Small acoustic components, including acoustic resonators and transducers, are employed in a number of devices, including acoustic filters used for radio frequency (RF) wireless communications, for example. Various types of acoustic resonators include surface acoustic wave (SAW) resonator devices and bulk acoustic wave (BAW) resonator devices, including thin film bulk acoustic resonator (FBAR) devices and solidly mounted resonator (SMR) devices. For example, FBARs operating at frequencies close to their fundamental resonance frequencies may be used as key components of RF filters and duplexers in mobile devices.

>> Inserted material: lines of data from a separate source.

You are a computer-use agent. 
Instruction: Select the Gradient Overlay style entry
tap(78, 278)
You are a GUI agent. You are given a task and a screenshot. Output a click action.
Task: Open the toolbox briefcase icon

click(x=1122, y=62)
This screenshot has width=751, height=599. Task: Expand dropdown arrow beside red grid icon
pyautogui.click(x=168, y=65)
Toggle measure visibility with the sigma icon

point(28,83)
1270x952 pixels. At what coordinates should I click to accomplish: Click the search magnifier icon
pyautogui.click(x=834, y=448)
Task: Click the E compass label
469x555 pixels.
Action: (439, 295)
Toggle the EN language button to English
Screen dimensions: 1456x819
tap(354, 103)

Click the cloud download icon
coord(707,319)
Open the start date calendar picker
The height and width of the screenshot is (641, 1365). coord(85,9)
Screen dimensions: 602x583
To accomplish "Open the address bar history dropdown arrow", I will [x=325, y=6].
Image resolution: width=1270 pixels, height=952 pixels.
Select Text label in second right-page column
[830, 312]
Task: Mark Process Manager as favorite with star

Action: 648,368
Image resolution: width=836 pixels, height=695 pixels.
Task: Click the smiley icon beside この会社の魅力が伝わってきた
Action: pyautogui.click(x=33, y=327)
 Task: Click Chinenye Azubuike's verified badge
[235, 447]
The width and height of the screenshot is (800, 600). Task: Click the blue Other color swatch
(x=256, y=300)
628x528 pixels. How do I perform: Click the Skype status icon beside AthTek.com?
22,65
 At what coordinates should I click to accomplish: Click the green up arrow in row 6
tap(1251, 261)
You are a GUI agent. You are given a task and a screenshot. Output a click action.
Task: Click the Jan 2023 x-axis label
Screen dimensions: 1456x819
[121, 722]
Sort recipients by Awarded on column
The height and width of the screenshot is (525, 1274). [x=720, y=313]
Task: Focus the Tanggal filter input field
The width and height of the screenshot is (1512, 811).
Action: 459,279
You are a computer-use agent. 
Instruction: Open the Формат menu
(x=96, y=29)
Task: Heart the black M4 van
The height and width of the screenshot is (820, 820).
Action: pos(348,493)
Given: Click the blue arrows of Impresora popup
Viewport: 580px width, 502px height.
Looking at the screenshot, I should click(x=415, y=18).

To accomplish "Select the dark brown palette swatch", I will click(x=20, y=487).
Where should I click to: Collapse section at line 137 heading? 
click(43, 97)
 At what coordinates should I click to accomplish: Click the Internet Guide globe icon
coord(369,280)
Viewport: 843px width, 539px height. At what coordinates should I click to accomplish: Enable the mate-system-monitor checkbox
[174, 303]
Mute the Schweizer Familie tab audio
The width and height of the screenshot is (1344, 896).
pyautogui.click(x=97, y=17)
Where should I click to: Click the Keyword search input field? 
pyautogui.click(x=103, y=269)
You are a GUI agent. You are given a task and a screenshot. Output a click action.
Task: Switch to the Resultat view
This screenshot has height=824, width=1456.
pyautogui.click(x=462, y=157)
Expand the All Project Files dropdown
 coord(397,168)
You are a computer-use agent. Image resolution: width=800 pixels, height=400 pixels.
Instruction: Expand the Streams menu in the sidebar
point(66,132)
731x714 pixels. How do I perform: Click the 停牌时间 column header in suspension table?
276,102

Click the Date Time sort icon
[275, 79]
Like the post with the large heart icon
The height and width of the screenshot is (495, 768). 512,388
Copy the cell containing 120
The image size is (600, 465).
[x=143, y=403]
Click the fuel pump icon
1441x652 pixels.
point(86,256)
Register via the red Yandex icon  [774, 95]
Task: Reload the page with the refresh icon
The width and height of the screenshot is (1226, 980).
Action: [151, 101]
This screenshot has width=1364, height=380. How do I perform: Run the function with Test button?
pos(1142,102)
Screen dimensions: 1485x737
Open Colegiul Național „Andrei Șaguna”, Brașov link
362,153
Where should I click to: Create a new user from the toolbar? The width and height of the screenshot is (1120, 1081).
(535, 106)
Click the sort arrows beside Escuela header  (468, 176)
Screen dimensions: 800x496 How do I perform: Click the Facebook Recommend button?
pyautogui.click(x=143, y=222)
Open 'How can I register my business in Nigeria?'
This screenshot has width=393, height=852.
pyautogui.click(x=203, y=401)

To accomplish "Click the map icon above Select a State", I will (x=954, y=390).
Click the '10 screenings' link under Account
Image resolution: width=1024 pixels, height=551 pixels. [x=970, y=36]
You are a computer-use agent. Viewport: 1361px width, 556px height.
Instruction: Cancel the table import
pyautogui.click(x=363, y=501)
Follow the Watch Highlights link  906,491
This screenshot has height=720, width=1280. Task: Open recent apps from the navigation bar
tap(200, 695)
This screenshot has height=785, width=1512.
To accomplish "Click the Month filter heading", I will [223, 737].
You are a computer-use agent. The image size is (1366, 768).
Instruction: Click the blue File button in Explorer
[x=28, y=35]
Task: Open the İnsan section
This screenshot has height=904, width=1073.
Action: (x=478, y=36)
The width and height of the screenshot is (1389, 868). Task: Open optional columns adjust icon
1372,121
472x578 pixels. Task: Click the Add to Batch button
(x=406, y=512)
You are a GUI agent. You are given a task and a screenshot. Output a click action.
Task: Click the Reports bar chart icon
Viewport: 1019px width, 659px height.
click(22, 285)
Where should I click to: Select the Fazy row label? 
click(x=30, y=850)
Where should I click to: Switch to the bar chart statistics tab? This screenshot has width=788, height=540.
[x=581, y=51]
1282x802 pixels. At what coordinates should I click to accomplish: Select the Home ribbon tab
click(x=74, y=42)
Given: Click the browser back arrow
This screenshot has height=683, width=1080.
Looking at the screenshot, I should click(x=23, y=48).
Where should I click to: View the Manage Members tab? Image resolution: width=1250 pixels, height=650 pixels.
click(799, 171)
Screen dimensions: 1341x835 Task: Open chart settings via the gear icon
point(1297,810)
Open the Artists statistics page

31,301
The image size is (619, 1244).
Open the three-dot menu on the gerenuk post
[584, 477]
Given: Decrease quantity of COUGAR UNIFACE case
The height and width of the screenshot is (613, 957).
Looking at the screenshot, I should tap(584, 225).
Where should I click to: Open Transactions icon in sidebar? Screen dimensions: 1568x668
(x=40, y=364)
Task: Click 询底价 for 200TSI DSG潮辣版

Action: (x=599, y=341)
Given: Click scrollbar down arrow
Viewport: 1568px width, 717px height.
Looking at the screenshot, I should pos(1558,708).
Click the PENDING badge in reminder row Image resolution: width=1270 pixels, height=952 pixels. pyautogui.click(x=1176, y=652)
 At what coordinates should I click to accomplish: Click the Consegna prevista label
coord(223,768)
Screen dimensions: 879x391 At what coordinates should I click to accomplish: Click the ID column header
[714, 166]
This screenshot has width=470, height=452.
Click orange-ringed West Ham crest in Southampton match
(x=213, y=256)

Some conventional RF filter devices are packaged in hermetically sealed, chip-scale “microcap” dies, which may be referred to as cavity packages. A cavity package includes an electronic circuit (e.g., acoustic resonators and corresponding circuitry forming an RF filter) arranged in a cavity formed between a base substrate and a lid separated by a seal-ring. The cavity package may be flip-chipped onto a printed circuit board (PCB) or other substrate or substrate laminate, and then overmolded with an epoxy molding compound. The molding compound protects the cavity package and provides a surface for subsequent handling of the packaged parts. However, various environmental factors, such as temperature changes, hygroscopic swelling, and/or external mechanical shocks, cause the molding compound to exert forces on the cavity package that tend to pull the cavity package apart at its seal-ring. For example, the different materials used for the cavity package and the molding compound typically have different coefficients of thermal expansion (CTE), resulting in different rates of expansion and contraction in response to temperature changes, which exerts forces (stresses) on the cavity package. In other words, the presence of the molding compound may actually work to breach the RF filter device's hermetically sealed cavity package, or even break solder joints joining the cavity package to the PCB.
It is therefore desirable to develop packaged devices, including one or more hermetically sealed micro-cap dies or cavity packages, in which forces exerted on the cavity packages by the molding compound under stress is reduced.